So here's my idea: M*********ing Supah Holiday for Pastafarians.
The way I see it, you gotta make up a bunch of traditions so the whole thing looks legit. Otherwise it's not a sufficient excuse to miss work. Here's a list of random traditions:
1.) No cornbread, because Robert E. Lee ate cornbread at least once in his lifetime, and he was not a pirate. Not that I'm singling him out or anything.
2.) Capn' Blackbeard breaks into your house and leaves presents inside a giant decorated cannon for all the good little girls and boys. It's like Santa Claus only way cooler, and none of those faggy little elves are involved.
3.) You gotta have pageants for this kind of thing. Historically inaccurate recreations of Captain Blackbeard's final battle with Maynard and Hyde, where Blackbeard kills Maynard and sails off the edge of the Earth by mistake.
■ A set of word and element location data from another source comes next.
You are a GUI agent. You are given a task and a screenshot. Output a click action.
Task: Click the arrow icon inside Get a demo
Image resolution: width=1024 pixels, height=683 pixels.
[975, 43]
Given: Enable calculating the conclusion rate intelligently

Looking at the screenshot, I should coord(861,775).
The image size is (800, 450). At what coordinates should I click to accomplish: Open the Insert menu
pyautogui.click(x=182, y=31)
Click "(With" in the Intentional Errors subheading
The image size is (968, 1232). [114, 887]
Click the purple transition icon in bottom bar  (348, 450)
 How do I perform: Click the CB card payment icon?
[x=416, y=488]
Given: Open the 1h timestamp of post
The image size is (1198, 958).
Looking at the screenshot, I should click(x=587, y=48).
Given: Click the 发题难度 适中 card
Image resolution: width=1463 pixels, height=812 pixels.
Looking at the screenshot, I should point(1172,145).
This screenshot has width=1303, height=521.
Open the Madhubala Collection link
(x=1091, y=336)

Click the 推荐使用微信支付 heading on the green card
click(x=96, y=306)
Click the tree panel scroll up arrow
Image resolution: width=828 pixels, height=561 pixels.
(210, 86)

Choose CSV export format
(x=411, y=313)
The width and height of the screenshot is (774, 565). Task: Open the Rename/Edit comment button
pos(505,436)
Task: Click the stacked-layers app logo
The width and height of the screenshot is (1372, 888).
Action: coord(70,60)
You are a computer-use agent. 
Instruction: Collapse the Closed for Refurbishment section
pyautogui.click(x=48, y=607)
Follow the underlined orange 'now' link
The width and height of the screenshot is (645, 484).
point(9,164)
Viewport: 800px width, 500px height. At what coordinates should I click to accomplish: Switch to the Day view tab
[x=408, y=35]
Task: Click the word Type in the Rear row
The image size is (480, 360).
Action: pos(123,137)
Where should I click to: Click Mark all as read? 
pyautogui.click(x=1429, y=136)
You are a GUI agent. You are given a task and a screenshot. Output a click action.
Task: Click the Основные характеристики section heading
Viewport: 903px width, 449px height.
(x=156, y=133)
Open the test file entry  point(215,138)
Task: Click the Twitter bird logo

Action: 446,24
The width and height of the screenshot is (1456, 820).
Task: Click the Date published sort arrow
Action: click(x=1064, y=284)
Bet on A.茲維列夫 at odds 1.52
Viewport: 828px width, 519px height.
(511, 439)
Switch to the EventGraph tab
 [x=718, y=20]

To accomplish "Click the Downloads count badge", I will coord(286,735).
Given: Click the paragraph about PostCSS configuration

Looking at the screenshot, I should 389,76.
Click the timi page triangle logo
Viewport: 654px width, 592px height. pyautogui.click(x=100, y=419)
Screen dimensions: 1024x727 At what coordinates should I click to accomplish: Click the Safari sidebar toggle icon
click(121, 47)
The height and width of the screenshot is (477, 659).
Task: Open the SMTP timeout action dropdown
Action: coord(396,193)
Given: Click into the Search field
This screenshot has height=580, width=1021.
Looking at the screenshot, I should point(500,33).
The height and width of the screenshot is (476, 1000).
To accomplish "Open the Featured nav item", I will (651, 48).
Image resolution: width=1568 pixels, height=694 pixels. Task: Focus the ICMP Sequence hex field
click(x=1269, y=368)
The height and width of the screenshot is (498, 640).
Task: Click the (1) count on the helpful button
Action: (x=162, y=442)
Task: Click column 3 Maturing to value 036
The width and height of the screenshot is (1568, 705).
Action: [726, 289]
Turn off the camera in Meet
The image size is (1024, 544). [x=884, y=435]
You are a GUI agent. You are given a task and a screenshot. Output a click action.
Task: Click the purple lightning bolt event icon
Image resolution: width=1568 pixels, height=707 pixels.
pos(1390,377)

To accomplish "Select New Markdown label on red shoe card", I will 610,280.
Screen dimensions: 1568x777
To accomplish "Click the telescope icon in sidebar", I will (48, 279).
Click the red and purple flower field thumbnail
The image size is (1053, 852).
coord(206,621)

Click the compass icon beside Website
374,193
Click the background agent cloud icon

And then he is struck by lightning (sent by His Noodlyness) on the way down which proves he is a Highlander, which means Blackbeard must still be alive today to give out presents and such (unless someone cuts off his head, which is impossible because he's Blackbeard). It has little to do with changes in global climate, but it's not boring, and the true purpose of these pageant thingies are to keep people awake and give them a false sense of historicity. Although the creation story would be fun to re-enact, holidays should be about separate, unrelated events.
4.) Traditional gifts are rum, spices, and gold, but not limited to chum and bilge. Also pasta sauce.
5.) A massive spaghetti dinner for the entire family. This goes without saying.
6.) All must partake of the sacred herbs. Therefore, it is considered unholy to operate heavy machinery, ride a bike, or work in a productive manner. However philosophical discussion is encouraged, because oregano and thyme can do that for you. What, did you think I was talking about some other kind of special herb?